▶ **TASK 1**
Write out the passage of the blog search text starting at "For example, a blog" and ending at "symbol is used.".
▶ **TASK 2**
According to the blog search text, how are the identified sets of articles merged?
━━━ TEXT
For example, a blog may contain multiple articles. Each article may contain text and/or numbers. Each article may be associated with a respective timestamp at which the article was published. The blog may be indexed to obtain inverted data blocks, or inverted indices of the articles. For example, an inverted index may be obtained for each text symbol that may be found in the articles. The inverted index for a symbol, for example, may indicate all the articles in which that symbol is used.


The inverted indices are used in response to a search query that may be received to search for a search term. The search term may include one or more keywords. Using the inverted indices for a first keyword, a set of articles that contain the first keyword may be identified. Similarly, sets of articles that contain the other keywords of the search term may be identified using the inverted indices of the respective keywords. The identified sets may be merged, by taking an intersection of the sets, to identify the articles that contain all the keywords in the search term.


The described examples of method and system for blog search improve a conventional search technique by generating inverted indexes in an innovative manner. For example, the inverted indexes are generated in reverse chronological order of the articles in the blog and further, separate inverted indexes may be generated for predetermined blocks of the articles. For example, the articles may be divided based on a publication time. For example, the articles of the blog may be categorized into groups of articles published within three month periods. Separate inverted indexes may be generated for each group. Alternatively, the articles may be grouped based on a number of articles, such as each group contains 5000 articles. Inverted indexes may be generated for each such group.
━━━━━━
━━━ PROVIDED DATA
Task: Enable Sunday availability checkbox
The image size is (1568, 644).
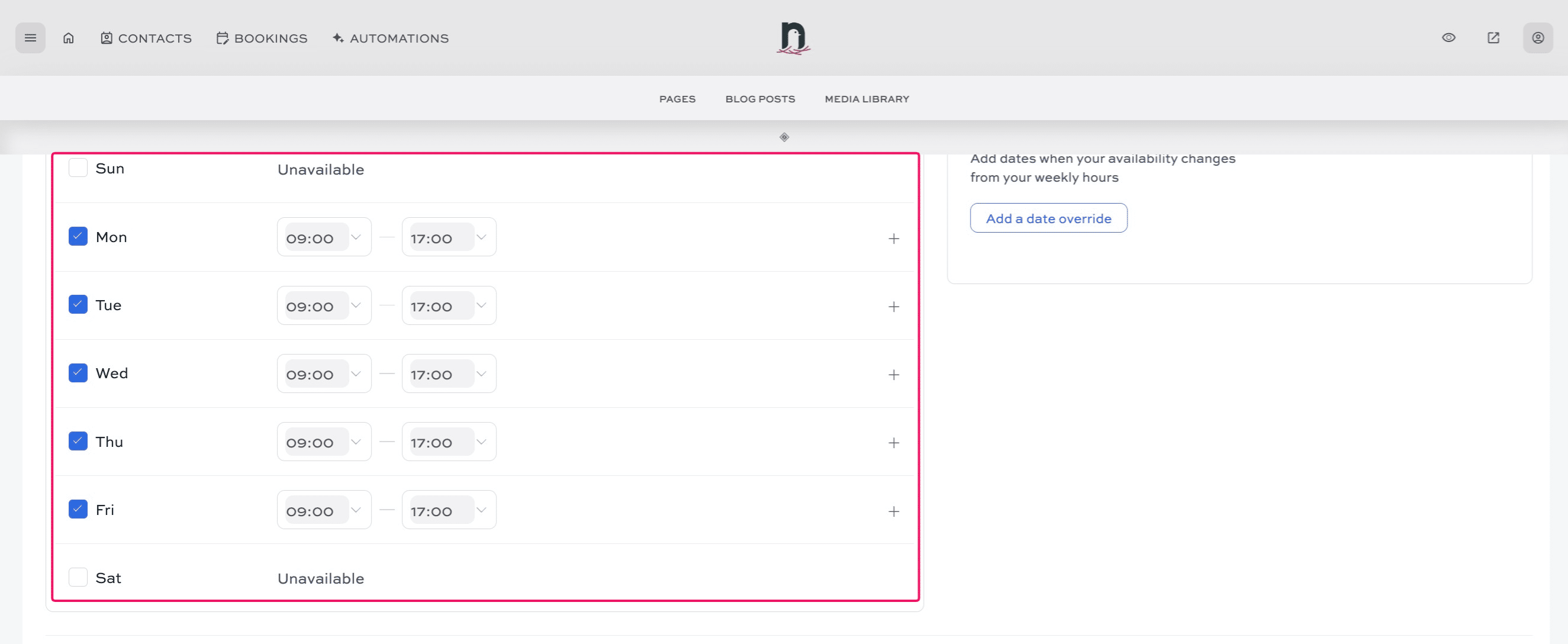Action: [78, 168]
━━━━━━
▶ **CORRECT ANSWER 1**
For example, a blog may contain multiple articles. Each article may contain text and/or numbers. Each article may be associated with a respective timestamp at which the article was published. The blog may be indexed to obtain inverted data blocks, or inverted indices of the articles. For example, an inverted index may be obtained for each text symbol that may be found in the articles. The inverted index for a symbol, for example, may indicate all the articles in which that symbol is used.

▶ **CORRECT ANSWER 2**
They are merged by taking an intersection of the sets.